Wednesday, September 13, 2017 @ 4:50 PM

My client was struggling with forgiveness. He didn’t want to forgive. "The person never asked for forgiveness, wasn't really sorry, they meant to do it and if forgiven, I might have to be nice to them. " Of course, this is why God really shouldn’t forgive us either. Why should He? He is sovereign and gave us free will to follow Him. Its our job to lead a life free of sin not His. Right?

Forgiveness is one of the most stubborn words in our vocabulary. When we forgive, we become vulnerable to attack. We have given permission to another person to have wronged us.

In a recent sermon, Pastor David Mullen of Ascension Lutheran Church quoted Dietrich Bonhoeffer from this book The Cost of Discipleship: “My brother’s burden which I must bear is not only his outward life, his natural characteristics and gifts, but quite literally his sin. The call to follow Christ always means a call to share the word of forgiveness—the Christlike suffering which it is the Christian’s duty to bear.” Pastor Mullen followed with his own words: “To forgive is to die to self in a real way.”

When we forgive, we push down our own pride. We become the servant.
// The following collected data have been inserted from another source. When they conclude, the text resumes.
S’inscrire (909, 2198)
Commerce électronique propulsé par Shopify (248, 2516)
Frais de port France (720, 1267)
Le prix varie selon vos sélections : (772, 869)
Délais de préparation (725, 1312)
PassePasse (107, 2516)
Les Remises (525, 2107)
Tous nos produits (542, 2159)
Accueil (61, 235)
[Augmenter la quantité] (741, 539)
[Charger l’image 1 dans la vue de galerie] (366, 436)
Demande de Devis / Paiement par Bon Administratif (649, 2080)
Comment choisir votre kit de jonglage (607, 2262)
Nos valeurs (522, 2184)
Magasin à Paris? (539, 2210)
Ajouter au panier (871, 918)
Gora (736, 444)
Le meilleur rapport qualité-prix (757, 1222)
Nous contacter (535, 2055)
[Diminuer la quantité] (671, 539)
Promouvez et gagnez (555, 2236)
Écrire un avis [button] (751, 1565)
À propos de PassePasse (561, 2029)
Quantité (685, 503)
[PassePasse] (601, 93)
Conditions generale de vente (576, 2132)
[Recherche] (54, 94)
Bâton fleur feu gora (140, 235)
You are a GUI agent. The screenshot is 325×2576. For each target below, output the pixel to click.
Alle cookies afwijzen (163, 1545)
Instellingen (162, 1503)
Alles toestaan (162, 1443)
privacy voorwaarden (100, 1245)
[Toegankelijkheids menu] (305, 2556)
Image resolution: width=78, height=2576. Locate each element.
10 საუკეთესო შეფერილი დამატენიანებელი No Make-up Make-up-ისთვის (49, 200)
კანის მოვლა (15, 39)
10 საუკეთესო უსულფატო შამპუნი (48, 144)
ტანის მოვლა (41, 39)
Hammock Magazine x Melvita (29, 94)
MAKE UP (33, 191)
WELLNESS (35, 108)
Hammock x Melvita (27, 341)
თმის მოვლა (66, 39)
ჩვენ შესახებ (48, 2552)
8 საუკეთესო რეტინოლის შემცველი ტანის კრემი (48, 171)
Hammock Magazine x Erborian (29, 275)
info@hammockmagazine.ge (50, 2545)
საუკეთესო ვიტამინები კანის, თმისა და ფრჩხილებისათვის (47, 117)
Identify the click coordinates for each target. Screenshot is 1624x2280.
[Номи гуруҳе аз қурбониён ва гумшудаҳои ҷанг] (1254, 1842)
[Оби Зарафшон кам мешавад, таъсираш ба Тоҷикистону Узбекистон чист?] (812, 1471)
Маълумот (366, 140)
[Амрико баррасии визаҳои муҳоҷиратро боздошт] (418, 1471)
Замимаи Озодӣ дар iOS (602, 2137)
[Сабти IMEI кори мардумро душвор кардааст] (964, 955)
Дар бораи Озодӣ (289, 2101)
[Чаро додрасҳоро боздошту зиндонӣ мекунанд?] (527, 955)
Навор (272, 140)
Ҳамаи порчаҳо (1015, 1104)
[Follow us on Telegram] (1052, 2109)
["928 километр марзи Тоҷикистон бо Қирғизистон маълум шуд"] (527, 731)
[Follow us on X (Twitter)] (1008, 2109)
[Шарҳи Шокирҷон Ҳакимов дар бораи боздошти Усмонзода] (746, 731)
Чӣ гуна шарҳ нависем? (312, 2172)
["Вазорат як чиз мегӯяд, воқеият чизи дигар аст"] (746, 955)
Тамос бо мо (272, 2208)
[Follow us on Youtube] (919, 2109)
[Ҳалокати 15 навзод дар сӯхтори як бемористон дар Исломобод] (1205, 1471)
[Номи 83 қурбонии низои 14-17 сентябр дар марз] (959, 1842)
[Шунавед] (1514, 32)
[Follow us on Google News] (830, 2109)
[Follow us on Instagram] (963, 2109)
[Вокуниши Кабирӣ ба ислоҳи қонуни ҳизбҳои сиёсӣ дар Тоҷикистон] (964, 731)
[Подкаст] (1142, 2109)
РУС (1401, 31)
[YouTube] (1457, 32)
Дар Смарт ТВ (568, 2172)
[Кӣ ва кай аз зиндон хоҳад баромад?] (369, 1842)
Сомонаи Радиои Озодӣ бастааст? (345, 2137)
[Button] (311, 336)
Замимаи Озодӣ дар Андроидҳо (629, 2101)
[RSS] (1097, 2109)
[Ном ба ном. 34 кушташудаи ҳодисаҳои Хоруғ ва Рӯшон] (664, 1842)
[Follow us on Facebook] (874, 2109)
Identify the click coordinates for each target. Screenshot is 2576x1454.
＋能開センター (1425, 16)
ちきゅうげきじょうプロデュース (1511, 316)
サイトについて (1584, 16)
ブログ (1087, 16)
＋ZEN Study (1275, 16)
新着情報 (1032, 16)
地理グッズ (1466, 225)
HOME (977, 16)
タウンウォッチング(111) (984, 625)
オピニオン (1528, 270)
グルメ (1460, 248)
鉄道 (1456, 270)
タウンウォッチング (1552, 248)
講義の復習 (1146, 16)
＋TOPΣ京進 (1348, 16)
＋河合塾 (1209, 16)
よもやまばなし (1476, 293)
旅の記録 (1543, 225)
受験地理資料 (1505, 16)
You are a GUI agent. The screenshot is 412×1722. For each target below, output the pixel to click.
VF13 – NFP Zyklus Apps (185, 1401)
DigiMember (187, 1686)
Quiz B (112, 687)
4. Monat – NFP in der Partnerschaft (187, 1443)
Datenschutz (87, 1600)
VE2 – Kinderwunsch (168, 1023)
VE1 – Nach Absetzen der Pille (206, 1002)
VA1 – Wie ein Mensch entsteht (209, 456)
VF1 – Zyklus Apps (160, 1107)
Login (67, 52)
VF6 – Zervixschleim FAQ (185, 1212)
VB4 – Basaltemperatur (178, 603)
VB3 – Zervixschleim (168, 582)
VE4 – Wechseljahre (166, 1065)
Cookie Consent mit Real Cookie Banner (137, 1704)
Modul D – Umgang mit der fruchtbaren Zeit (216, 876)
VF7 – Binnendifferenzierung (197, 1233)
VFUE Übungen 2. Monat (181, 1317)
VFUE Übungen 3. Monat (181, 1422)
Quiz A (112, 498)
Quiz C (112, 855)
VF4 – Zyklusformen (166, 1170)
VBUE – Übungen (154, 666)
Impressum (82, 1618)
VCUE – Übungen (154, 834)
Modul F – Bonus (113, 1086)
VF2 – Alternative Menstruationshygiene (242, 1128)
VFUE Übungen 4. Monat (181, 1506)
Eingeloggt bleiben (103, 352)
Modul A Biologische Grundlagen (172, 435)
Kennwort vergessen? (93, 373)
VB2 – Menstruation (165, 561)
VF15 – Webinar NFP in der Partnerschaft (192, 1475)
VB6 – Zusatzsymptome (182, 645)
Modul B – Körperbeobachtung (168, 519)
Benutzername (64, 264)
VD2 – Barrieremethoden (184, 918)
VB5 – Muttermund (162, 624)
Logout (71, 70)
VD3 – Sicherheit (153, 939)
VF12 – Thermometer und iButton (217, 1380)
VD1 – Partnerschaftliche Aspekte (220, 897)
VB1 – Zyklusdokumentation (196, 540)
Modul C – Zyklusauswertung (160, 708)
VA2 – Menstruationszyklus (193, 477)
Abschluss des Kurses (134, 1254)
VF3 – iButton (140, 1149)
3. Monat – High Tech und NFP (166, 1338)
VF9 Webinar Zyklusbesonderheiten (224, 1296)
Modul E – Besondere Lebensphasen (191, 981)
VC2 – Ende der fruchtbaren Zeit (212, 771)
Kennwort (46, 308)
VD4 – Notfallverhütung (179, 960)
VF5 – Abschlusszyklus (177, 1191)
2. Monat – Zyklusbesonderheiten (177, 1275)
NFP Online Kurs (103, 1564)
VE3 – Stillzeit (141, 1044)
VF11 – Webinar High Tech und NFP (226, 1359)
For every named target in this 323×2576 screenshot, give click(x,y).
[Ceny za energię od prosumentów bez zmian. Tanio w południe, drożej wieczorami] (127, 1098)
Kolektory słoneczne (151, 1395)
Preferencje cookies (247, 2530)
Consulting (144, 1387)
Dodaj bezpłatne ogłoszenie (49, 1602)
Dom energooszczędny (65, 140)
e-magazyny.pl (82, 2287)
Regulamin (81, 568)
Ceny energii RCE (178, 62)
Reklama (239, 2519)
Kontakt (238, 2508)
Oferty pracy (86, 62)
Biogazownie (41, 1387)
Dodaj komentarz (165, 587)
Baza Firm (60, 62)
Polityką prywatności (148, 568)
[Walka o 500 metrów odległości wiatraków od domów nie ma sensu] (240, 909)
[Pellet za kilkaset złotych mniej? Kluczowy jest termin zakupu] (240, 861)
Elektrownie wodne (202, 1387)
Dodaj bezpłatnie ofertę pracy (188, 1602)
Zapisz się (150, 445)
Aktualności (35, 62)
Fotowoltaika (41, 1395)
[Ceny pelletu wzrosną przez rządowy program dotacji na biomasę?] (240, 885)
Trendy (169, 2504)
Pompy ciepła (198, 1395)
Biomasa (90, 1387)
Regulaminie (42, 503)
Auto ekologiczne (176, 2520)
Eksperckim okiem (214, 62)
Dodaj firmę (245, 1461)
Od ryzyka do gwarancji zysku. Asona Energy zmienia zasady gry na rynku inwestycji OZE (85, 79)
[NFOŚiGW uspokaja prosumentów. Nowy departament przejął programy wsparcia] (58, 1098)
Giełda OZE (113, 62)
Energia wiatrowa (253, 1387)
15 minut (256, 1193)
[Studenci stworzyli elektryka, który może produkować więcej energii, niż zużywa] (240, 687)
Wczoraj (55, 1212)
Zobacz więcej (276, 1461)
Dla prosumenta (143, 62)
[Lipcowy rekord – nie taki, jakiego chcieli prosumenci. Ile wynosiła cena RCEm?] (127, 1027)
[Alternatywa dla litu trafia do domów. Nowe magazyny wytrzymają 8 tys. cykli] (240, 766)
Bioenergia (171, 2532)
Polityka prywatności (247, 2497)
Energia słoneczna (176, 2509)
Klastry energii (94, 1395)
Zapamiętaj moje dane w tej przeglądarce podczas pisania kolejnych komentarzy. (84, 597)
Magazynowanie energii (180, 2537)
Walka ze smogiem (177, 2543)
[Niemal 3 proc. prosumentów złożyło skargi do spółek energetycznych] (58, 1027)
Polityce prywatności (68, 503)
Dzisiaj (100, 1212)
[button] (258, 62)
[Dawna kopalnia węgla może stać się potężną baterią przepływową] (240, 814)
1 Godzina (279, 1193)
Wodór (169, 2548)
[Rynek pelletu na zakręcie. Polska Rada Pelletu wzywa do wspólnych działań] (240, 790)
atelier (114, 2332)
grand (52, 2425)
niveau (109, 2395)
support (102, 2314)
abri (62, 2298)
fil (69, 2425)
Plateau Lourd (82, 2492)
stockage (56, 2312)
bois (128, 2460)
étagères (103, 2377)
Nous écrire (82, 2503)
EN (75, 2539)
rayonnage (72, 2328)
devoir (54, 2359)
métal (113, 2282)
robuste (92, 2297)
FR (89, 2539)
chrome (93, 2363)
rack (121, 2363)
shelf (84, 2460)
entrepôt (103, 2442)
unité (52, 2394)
It is the cost that we don’t want to pay to the other. We would prefer to hold onto to the wrong for egotistical leverage.

It is what God did when He allowed Jesus to die on the Cross. It became His job to help us lead a life of forgiveness, even when He didn't have to. (Col.3:13).

When my client finally went through the grueling task of forgiveness, he sobbed nearly uncontrollably. For the first time in his memory, he was able to forgive the childhood abuse: Then verbal berating he took, the beatings with a belt buckle, and Bible verses used against him, padlocking him in the house all day alone. The next session he told me that he visited his…..mother…….for the first time without anger toward her. He also began to control his anger toward his wife and family and others he was using to shift his own internal anger onto others.

What an emotional relief to forgive instead of invoking the stressful burden of revenge!